I'm working on a project in C#, for which one of the questions is to make a program that receives a Stack and returns a new Stack with the digits that appear in that stack (every digit that appears will be in the new stack only once).
I made this code, which works pretty fine, but in the middle it just stops working and it gives this error "Unhandled Exception: OutOfMemoryException".
I was wondering what was the problem? From what I can understand it occurs because my program requires more memory than my computer can provide. Correct me if I'm wrong.
Does anyone know what I can do to fix this or how I can improve my code to prevent this?
What can I do in general in codes to prevent this problem from occurring in the future?

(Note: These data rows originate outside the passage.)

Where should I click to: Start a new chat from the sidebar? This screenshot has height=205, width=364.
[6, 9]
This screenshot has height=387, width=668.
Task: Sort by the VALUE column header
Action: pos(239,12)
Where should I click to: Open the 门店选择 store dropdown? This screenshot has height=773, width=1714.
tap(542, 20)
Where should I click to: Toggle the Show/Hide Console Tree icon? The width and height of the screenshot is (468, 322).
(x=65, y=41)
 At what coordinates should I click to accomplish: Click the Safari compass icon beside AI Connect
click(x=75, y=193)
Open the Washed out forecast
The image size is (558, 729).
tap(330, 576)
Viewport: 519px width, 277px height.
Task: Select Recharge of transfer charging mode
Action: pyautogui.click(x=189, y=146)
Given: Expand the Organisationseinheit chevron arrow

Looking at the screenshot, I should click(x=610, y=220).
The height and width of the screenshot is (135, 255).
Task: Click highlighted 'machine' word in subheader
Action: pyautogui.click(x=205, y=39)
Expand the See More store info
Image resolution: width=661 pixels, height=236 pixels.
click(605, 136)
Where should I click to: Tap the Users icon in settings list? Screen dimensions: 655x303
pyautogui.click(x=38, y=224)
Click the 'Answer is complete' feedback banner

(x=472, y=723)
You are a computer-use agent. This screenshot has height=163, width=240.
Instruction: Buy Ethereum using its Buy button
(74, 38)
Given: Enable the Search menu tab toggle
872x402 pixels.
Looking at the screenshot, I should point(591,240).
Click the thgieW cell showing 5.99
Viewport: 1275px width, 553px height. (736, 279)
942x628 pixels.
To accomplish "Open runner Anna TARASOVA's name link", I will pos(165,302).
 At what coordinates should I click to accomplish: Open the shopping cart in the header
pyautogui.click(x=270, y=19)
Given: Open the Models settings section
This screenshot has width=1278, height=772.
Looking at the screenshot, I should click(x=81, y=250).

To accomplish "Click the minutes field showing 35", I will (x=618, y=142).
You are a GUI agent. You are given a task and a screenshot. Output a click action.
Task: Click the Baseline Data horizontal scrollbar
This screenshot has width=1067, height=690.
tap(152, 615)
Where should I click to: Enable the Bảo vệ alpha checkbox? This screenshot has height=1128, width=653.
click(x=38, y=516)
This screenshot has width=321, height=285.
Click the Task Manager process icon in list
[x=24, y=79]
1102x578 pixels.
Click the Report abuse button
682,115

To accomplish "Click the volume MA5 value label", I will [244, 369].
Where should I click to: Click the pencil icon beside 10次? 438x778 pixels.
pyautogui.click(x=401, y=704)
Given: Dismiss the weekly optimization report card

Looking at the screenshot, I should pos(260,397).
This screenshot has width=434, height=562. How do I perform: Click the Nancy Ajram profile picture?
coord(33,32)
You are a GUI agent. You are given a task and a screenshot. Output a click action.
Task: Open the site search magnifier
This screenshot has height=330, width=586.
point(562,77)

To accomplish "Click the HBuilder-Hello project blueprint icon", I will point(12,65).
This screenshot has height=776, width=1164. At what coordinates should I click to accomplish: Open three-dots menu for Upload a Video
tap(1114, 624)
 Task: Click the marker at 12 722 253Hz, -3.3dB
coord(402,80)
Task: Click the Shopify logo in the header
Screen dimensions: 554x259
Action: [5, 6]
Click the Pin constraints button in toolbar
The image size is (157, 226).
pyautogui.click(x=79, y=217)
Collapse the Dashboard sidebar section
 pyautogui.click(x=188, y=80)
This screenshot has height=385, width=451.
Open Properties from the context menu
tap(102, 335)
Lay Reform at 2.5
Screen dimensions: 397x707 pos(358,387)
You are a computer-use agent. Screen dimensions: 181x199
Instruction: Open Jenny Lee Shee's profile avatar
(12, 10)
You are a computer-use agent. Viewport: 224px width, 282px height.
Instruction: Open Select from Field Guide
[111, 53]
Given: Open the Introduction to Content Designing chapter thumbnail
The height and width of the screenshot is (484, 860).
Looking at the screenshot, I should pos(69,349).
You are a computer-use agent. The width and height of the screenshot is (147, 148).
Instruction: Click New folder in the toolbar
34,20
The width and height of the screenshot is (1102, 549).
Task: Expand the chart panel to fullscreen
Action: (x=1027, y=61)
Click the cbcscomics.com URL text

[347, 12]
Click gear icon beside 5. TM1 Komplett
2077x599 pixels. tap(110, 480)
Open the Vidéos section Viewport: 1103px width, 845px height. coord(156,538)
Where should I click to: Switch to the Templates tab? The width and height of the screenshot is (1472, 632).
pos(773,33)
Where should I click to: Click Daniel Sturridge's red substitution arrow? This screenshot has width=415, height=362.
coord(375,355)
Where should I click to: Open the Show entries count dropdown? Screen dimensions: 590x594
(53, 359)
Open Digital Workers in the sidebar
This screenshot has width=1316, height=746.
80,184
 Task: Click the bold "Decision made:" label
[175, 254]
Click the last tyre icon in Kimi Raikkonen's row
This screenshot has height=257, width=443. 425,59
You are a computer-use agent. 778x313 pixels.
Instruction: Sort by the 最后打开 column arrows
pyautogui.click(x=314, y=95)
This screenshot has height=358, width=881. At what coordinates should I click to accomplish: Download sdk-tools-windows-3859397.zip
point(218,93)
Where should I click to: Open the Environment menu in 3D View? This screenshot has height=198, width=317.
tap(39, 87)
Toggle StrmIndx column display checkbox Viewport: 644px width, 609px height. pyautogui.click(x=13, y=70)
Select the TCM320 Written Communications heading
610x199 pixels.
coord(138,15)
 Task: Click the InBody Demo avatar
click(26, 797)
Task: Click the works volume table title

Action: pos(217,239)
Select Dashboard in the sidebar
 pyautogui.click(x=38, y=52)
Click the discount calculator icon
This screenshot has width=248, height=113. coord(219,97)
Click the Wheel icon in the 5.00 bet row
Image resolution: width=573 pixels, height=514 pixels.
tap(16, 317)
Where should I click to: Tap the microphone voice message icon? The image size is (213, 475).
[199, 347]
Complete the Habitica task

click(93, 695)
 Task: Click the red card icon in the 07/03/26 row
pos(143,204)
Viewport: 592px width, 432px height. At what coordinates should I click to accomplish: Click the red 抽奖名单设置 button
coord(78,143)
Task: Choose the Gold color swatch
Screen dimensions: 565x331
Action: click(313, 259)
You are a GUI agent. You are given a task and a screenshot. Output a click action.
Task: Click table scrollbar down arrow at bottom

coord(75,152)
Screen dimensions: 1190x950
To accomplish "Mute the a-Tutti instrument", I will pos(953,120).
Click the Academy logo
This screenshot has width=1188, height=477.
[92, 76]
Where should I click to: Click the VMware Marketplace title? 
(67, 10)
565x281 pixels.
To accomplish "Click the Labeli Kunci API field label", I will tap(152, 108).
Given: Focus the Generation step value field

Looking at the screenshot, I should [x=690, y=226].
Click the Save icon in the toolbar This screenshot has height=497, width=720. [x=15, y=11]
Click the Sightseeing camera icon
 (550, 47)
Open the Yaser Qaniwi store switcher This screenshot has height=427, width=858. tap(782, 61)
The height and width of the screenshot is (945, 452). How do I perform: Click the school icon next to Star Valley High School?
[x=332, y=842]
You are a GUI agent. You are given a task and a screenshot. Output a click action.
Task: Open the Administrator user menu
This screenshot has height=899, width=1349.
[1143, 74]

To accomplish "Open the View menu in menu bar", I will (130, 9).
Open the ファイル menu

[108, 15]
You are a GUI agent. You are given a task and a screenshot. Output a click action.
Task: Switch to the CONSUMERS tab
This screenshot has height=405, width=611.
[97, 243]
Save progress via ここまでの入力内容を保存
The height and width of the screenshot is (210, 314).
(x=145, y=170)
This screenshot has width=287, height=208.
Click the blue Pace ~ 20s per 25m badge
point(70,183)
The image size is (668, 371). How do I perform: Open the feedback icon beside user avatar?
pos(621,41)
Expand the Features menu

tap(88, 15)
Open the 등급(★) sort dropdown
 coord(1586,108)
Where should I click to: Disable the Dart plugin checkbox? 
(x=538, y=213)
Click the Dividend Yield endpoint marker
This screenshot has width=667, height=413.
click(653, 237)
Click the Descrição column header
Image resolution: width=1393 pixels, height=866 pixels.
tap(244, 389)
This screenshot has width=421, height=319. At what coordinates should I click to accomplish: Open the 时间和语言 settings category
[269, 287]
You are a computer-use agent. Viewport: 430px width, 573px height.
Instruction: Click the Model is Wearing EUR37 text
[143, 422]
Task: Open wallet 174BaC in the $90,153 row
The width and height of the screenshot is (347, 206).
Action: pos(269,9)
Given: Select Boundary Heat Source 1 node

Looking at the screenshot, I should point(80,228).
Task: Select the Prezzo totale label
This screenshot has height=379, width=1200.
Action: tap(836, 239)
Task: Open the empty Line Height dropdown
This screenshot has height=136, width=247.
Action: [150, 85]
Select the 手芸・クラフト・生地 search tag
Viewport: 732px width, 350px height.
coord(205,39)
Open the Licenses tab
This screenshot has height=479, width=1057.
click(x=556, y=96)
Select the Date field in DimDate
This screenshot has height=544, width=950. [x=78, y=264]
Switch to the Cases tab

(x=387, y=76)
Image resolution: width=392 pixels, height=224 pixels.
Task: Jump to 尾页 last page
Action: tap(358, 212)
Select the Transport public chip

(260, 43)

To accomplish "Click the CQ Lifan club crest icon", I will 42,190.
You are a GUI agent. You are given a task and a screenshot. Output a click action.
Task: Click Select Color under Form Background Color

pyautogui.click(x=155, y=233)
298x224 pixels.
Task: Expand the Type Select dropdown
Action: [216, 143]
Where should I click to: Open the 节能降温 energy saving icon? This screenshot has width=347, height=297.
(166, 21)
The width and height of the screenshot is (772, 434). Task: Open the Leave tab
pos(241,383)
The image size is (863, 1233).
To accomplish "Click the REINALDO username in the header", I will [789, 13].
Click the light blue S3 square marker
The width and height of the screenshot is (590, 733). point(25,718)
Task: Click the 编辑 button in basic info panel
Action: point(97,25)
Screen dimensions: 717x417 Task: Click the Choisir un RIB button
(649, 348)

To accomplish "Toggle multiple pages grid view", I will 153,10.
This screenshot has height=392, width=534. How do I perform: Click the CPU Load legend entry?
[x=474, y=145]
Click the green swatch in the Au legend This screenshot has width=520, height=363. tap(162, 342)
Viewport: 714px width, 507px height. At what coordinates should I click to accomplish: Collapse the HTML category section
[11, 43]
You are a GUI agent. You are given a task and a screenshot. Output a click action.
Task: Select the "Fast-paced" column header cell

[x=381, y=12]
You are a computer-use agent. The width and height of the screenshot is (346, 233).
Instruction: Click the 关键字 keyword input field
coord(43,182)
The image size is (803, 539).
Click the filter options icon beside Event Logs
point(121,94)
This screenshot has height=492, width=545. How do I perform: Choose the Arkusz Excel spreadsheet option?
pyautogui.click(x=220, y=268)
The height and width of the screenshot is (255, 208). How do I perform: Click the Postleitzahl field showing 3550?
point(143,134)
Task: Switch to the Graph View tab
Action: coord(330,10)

Thank you very much in advance. :)
public static Stack<int> Stk(Stack<int> S)
{
int Num;
Stack<int> New = new Stack<int>();
while (!S.IsEmpty())
{
Num = S.Pop();
while (Num != 0)
{
if (!Check(New, (Num % 10)))
{
New.Push(Num % 10);
}
Console.WriteLine("Original Stack: " + New);
Num = Num / 10;
}
}
return New;
}
public static bool Check(Stack<int> S, int num)
{
Stack<int> Temp = new Stack<int>();
while (!S.IsEmpty())
{
Console.WriteLine("Stack Temp: " + Temp);
if (num == S.Top())
{
while (!Temp.IsEmpty())
{
S.Push(Temp.Top());
}
Console.WriteLine("Number found in Stack S!");
Console.WriteLine("Stack S: " + S);
return true;
}
Temp.Push(S.Pop());
}
while (!Temp.IsEmpty())
{
S.Push(Temp.Pop());
}
Console.WriteLine("Stack S: " + S);
Console.WriteLine("Number NOT found in Stack S!");
return false;
}
if (num == S.Top())
{
while (!Temp.IsEmpty()) // Infinite loop, Temp is never empty
{
S.Push(Temp.Top()); // Because of infinite loop, S is just going to fill up memory
}
//...
I'm not familiar with Top()
on a Stack<T>
but judging from the rest of the code it looks like it doesn't remove an object from your stack (the function I know of that does this is Peek
). If that's the case you've got an infinite loop that fills up all available memory and ultimately runs out.
Edit: This answer focuses on the problem you're having. This smells like homework to me so I'm not going to rewrite it but I'd suggest paying at @ckuri's comment on this answer down below. It looks like you're doing a lot more work than you should. You may want to look at iterating the stack rather than popping to a whole new stack.